*What needs to be done*: Please print all of the records shown below, exactly as given.

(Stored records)
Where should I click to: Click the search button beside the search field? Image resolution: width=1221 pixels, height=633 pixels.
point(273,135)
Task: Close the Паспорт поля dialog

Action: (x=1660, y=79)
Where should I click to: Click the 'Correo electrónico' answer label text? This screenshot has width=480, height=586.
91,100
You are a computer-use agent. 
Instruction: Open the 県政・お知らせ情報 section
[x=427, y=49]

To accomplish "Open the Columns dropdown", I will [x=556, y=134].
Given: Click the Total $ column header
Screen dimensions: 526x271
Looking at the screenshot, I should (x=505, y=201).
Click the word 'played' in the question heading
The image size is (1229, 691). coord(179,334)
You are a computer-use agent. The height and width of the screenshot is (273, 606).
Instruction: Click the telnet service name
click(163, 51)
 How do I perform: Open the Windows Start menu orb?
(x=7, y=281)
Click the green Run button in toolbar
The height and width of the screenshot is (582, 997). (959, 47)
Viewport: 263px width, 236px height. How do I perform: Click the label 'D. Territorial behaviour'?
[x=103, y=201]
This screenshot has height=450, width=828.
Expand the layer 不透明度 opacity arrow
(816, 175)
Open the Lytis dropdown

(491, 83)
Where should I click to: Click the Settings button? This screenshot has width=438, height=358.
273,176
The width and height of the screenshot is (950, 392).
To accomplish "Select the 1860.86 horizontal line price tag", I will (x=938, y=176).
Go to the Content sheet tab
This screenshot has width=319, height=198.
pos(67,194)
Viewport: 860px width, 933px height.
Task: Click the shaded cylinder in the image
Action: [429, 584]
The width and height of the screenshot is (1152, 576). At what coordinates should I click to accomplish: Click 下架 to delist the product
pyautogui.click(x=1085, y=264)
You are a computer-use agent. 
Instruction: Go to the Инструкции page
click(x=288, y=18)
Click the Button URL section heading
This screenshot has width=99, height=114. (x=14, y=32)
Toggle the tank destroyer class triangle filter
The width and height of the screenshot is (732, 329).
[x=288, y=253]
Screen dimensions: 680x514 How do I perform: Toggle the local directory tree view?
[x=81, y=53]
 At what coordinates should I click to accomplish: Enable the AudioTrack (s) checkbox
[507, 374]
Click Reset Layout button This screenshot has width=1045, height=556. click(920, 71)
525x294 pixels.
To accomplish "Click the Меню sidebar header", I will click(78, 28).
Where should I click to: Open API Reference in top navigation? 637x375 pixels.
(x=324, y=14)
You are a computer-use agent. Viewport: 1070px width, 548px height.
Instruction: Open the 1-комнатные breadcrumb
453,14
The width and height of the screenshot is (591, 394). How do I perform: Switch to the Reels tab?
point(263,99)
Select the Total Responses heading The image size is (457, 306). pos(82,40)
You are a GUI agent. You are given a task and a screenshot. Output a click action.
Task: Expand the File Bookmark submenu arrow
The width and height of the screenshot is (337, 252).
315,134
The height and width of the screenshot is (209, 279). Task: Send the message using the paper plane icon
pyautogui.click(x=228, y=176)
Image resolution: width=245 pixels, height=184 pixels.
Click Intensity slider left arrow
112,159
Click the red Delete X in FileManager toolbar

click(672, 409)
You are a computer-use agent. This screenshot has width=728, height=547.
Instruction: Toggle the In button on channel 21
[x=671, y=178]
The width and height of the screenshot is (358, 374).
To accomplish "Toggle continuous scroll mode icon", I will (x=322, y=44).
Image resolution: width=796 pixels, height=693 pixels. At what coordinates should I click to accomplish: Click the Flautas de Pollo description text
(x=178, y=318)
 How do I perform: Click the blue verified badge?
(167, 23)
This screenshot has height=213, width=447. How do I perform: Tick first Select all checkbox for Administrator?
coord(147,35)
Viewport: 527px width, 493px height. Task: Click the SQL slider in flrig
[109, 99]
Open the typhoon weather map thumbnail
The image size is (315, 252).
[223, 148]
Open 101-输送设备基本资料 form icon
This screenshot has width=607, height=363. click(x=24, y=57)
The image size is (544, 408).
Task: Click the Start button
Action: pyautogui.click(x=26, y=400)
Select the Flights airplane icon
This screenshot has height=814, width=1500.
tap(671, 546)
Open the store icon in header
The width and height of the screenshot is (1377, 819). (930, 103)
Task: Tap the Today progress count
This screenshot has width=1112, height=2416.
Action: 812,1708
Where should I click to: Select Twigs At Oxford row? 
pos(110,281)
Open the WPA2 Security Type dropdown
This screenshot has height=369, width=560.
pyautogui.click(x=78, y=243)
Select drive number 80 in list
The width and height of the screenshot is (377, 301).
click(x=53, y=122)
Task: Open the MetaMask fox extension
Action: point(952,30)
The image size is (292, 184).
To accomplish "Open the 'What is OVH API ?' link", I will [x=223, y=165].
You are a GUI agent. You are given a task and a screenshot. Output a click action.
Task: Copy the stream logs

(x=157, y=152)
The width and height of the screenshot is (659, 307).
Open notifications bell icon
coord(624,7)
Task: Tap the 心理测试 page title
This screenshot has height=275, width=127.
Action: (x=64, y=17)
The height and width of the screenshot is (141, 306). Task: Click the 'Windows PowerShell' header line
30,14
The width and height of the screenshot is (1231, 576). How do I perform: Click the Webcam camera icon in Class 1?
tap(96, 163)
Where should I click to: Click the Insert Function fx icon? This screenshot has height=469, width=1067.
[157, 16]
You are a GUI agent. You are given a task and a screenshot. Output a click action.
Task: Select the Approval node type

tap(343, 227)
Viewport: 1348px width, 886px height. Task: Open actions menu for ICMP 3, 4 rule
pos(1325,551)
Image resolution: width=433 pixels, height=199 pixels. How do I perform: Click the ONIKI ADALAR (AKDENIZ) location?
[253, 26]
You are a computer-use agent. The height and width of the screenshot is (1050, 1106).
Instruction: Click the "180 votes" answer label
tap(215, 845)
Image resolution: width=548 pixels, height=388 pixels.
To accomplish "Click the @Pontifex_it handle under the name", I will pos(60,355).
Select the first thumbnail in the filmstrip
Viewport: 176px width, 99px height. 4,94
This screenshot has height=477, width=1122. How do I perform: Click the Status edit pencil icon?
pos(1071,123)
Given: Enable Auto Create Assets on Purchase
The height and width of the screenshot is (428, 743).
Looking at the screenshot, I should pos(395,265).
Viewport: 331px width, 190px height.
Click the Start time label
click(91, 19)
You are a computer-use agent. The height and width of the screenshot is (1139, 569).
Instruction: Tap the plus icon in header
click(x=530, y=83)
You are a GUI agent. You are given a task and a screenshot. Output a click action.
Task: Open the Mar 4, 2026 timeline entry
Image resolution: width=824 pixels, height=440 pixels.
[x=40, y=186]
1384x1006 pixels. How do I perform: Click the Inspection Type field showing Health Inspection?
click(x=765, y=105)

*Exercise response*:
Where should I click to: Click the search button beside the search field? Image resolution: width=1221 pixels, height=633 pixels.
point(273,135)
Task: Close the Паспорт поля dialog

Action: (x=1660, y=79)
Where should I click to: Click the 'Correo electrónico' answer label text? This screenshot has width=480, height=586.
91,100
You are a computer-use agent. 
Instruction: Open the 県政・お知らせ情報 section
[x=427, y=49]

To accomplish "Open the Columns dropdown", I will [x=556, y=134].
Given: Click the Total $ column header
Screen dimensions: 526x271
Looking at the screenshot, I should (x=505, y=201).
Click the word 'played' in the question heading
The image size is (1229, 691). coord(179,334)
You are a computer-use agent. The height and width of the screenshot is (273, 606).
Instruction: Click the telnet service name
click(163, 51)
 How do I perform: Open the Windows Start menu orb?
(x=7, y=281)
Click the green Run button in toolbar
The height and width of the screenshot is (582, 997). (959, 47)
Viewport: 263px width, 236px height. How do I perform: Click the label 'D. Territorial behaviour'?
[x=103, y=201]
This screenshot has height=450, width=828.
Expand the layer 不透明度 opacity arrow
(816, 175)
Open the Lytis dropdown

(491, 83)
Where should I click to: Click the Settings button? This screenshot has width=438, height=358.
273,176
The width and height of the screenshot is (950, 392).
To accomplish "Select the 1860.86 horizontal line price tag", I will (x=938, y=176).
Go to the Content sheet tab
This screenshot has width=319, height=198.
pos(67,194)
Viewport: 860px width, 933px height.
Task: Click the shaded cylinder in the image
Action: [429, 584]
The width and height of the screenshot is (1152, 576). At what coordinates should I click to accomplish: Click 下架 to delist the product
pyautogui.click(x=1085, y=264)
You are a computer-use agent. 
Instruction: Go to the Инструкции page
click(x=288, y=18)
Click the Button URL section heading
This screenshot has width=99, height=114. (x=14, y=32)
Toggle the tank destroyer class triangle filter
The width and height of the screenshot is (732, 329).
[x=288, y=253]
Screen dimensions: 680x514 How do I perform: Toggle the local directory tree view?
[x=81, y=53]
 At what coordinates should I click to accomplish: Enable the AudioTrack (s) checkbox
[507, 374]
Click Reset Layout button This screenshot has width=1045, height=556. click(920, 71)
525x294 pixels.
To accomplish "Click the Меню sidebar header", I will click(78, 28).
Where should I click to: Open API Reference in top navigation? 637x375 pixels.
(x=324, y=14)
You are a computer-use agent. Viewport: 1070px width, 548px height.
Instruction: Open the 1-комнатные breadcrumb
453,14
The width and height of the screenshot is (591, 394). How do I perform: Switch to the Reels tab?
point(263,99)
Select the Total Responses heading The image size is (457, 306). pos(82,40)
You are a GUI agent. You are given a task and a screenshot. Output a click action.
Task: Expand the File Bookmark submenu arrow
The width and height of the screenshot is (337, 252).
315,134
The height and width of the screenshot is (209, 279). Task: Send the message using the paper plane icon
pyautogui.click(x=228, y=176)
Image resolution: width=245 pixels, height=184 pixels.
Click Intensity slider left arrow
112,159
Click the red Delete X in FileManager toolbar

click(672, 409)
You are a computer-use agent. This screenshot has width=728, height=547.
Instruction: Toggle the In button on channel 21
[x=671, y=178]
The width and height of the screenshot is (358, 374).
To accomplish "Toggle continuous scroll mode icon", I will (x=322, y=44).
Image resolution: width=796 pixels, height=693 pixels. At what coordinates should I click to accomplish: Click the Flautas de Pollo description text
(x=178, y=318)
 How do I perform: Click the blue verified badge?
(167, 23)
This screenshot has height=213, width=447. How do I perform: Tick first Select all checkbox for Administrator?
coord(147,35)
Viewport: 527px width, 493px height. Task: Click the SQL slider in flrig
[109, 99]
Open the typhoon weather map thumbnail
The image size is (315, 252).
[223, 148]
Open 101-输送设备基本资料 form icon
This screenshot has width=607, height=363. click(x=24, y=57)
The image size is (544, 408).
Task: Click the Start button
Action: pyautogui.click(x=26, y=400)
Select the Flights airplane icon
This screenshot has height=814, width=1500.
tap(671, 546)
Open the store icon in header
The width and height of the screenshot is (1377, 819). (930, 103)
Task: Tap the Today progress count
This screenshot has width=1112, height=2416.
Action: 812,1708
Where should I click to: Select Twigs At Oxford row? 
pos(110,281)
Open the WPA2 Security Type dropdown
This screenshot has height=369, width=560.
pyautogui.click(x=78, y=243)
Select drive number 80 in list
The width and height of the screenshot is (377, 301).
click(x=53, y=122)
Task: Open the MetaMask fox extension
Action: point(952,30)
The image size is (292, 184).
To accomplish "Open the 'What is OVH API ?' link", I will [x=223, y=165].
You are a GUI agent. You are given a task and a screenshot. Output a click action.
Task: Copy the stream logs

(x=157, y=152)
The width and height of the screenshot is (659, 307).
Open notifications bell icon
coord(624,7)
Task: Tap the 心理测试 page title
This screenshot has height=275, width=127.
Action: (x=64, y=17)
The height and width of the screenshot is (141, 306). Task: Click the 'Windows PowerShell' header line
30,14
The width and height of the screenshot is (1231, 576). How do I perform: Click the Webcam camera icon in Class 1?
tap(96, 163)
Where should I click to: Click the Insert Function fx icon? This screenshot has height=469, width=1067.
[157, 16]
You are a GUI agent. You are given a task and a screenshot. Output a click action.
Task: Select the Approval node type

tap(343, 227)
Viewport: 1348px width, 886px height. Task: Open actions menu for ICMP 3, 4 rule
pos(1325,551)
Image resolution: width=433 pixels, height=199 pixels. How do I perform: Click the ONIKI ADALAR (AKDENIZ) location?
[253, 26]
You are a computer-use agent. The height and width of the screenshot is (1050, 1106).
Instruction: Click the "180 votes" answer label
tap(215, 845)
Image resolution: width=548 pixels, height=388 pixels.
To accomplish "Click the @Pontifex_it handle under the name", I will pos(60,355).
Select the first thumbnail in the filmstrip
Viewport: 176px width, 99px height. 4,94
This screenshot has height=477, width=1122. How do I perform: Click the Status edit pencil icon?
pos(1071,123)
Given: Enable Auto Create Assets on Purchase
The height and width of the screenshot is (428, 743).
Looking at the screenshot, I should pos(395,265).
Viewport: 331px width, 190px height.
Click the Start time label
click(91, 19)
You are a computer-use agent. The height and width of the screenshot is (1139, 569).
Instruction: Tap the plus icon in header
click(x=530, y=83)
You are a GUI agent. You are given a task and a screenshot. Output a click action.
Task: Open the Mar 4, 2026 timeline entry
Image resolution: width=824 pixels, height=440 pixels.
[x=40, y=186]
1384x1006 pixels. How do I perform: Click the Inspection Type field showing Health Inspection?
click(x=765, y=105)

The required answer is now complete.